Speaking about the NCRIB day, Daramola said the initiative of the council to collaborate with the Lagos Chamber of Commerce and Industry (LCCI) was birthed out of the desire to deepen insurance penetration in Nigeria.
He explained that the trade fair engagement was a trailblazer, as it was the first time the industry, under the umbrella of the NCRIB, was collaborating with LCCI.
“The challenge of insurance in Nigeria is not that of capacity building or technical know-how but that of acceptance by Nigerians,” he said.
“Less than 10 percent of Nigerians as we speak know anything about insurance, and out of 10 per cent, you have less than two percent subscribing to insurance.
“This is a contrast to what you have in other climes, especially in advanced countries where everything you breathe, eat or live is insurance.”

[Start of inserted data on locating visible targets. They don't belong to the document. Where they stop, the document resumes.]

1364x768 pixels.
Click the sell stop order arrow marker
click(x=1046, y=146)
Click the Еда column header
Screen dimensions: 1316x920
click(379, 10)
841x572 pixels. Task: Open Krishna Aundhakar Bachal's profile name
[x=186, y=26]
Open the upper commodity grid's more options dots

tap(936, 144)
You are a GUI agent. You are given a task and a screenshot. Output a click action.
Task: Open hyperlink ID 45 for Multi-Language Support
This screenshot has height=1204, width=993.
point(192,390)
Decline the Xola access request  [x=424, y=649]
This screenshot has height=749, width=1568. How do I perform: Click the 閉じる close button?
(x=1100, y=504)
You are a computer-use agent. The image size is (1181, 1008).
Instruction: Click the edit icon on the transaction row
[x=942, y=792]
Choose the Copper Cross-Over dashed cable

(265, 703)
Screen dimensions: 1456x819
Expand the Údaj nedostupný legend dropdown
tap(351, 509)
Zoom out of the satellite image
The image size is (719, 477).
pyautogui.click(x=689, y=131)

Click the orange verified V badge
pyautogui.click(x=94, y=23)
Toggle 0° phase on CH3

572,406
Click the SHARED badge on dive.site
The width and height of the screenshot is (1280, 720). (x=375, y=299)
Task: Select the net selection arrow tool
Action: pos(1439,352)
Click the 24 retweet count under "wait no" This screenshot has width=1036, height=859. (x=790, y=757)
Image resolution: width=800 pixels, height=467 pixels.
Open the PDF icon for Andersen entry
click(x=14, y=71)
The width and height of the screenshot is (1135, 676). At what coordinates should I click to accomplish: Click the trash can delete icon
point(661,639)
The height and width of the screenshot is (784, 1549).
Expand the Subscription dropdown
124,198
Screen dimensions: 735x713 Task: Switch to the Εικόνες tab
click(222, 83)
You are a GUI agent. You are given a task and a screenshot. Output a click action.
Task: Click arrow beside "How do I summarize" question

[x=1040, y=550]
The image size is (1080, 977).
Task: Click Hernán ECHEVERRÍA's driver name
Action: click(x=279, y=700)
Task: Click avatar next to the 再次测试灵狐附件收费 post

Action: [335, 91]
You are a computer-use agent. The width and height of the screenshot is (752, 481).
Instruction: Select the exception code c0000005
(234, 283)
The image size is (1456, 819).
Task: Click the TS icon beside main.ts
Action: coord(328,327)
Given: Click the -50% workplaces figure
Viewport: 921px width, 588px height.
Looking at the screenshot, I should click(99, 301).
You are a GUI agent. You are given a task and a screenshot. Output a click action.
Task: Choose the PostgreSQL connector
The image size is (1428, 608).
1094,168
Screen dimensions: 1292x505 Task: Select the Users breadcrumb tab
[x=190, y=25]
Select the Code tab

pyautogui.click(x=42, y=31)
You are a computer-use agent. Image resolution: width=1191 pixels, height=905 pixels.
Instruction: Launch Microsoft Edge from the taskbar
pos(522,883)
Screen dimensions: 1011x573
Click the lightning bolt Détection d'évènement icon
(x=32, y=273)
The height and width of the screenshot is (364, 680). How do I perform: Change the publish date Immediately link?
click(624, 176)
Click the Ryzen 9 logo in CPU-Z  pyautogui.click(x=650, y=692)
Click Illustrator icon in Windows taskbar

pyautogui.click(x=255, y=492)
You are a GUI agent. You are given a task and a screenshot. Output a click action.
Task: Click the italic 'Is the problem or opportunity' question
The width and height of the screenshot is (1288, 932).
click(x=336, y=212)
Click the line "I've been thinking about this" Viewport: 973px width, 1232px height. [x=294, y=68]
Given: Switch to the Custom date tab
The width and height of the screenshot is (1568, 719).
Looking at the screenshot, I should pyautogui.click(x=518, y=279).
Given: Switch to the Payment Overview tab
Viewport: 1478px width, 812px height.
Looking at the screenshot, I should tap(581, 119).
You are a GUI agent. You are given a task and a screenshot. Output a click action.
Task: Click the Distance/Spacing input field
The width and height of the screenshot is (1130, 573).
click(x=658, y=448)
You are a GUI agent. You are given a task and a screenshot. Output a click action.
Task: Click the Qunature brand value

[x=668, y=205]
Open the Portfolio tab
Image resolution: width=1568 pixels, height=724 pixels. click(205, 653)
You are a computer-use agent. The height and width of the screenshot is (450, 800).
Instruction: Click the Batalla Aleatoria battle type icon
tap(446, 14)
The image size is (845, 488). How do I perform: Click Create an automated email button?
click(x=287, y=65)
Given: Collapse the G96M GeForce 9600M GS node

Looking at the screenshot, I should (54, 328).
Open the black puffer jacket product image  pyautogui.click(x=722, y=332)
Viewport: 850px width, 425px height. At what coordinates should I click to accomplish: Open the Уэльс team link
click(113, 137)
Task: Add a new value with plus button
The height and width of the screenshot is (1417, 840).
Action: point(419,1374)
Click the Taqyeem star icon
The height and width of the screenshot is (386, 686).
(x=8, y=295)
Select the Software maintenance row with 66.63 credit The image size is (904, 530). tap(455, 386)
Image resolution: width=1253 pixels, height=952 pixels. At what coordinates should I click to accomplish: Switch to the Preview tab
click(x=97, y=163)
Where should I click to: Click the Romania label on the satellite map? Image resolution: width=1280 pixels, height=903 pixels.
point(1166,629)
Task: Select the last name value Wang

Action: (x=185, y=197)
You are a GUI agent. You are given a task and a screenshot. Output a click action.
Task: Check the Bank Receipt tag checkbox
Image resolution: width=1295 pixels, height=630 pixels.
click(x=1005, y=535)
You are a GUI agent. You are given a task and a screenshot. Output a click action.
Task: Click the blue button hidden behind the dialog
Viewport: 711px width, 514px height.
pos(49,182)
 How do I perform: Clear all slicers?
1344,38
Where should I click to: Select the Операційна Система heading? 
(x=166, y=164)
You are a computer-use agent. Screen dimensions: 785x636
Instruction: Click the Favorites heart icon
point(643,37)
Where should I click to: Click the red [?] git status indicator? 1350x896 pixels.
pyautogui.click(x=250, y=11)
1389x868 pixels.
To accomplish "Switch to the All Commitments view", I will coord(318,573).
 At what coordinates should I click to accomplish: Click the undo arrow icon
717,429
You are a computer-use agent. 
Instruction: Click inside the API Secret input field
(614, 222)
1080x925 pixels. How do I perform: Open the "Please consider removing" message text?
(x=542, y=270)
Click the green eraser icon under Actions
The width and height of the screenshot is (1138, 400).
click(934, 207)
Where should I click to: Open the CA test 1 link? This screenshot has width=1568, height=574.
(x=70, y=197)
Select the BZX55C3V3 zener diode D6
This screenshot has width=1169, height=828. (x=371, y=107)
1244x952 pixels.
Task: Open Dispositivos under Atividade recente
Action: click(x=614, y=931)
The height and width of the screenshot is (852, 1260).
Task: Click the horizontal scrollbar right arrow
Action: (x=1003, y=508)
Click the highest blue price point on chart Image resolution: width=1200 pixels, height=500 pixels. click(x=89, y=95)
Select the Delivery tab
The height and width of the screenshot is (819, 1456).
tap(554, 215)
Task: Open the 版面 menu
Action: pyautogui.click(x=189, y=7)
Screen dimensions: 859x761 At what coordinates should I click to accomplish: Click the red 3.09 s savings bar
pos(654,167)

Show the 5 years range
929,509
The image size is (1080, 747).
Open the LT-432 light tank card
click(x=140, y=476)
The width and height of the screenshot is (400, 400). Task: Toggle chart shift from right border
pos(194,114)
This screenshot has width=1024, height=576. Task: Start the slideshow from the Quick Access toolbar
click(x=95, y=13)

According to him, the collaboration with LCCI will further enlighten Nigerians, especially the industry players.
Meanwhile, a picture taken before the collapse of the 21-storey building located in Gerrard road, Ikoyi, Lagos have emerged.
The structure, which was being developed by Fourscore Homes, caved in on Monday, November 1, killing over 40 persons.
The photo, taken a few days before the incident, showed the building still standing — but evidently tilted.
The picture was taken by a resident of the area who expressed fears that the building might collapse.
Femi Osibona, owner of Fourscore Homes, is one of the 45 persons who have so far been confirmed dead.
In the wake of the incident, Obafemi Hamzat, deputy governor of Lagos state, had said construction at the collapsed building was once stopped after it failed a structural integrity test.
The deputy governor said the building was sealed “because our agency came in to do structural tests and saw some anomalies”.
Subsequently, a video surfaced online showing how Osibona, aided by security operatives, resisted the sealing off of the property.
In the two-minute video clip, dated 2020, a group of men, who appeared to be officials of the Lagos State Building Control Agency (LASBCA), insisted on sealing off the building — but they were repelled.
On Wednesday, Gbenga Omotoso, Lagos commissioner for information and strategy, said the state has not ordered the demolition of the remaining two structures.
The commissioner said an integrity test is yet to be conducted on the two buildings.
“The panel of inquiry instituted into the collapse of the building has continued to sit, and an integrity test is yet to be conducted on the two buildings. It is, therefore, wrong to assert or speculate that the buildings will be demolished,” he said.
Also, the senate has asked the National Emergency Management Agency (NEMA) to provide support to survivors of the building collapse.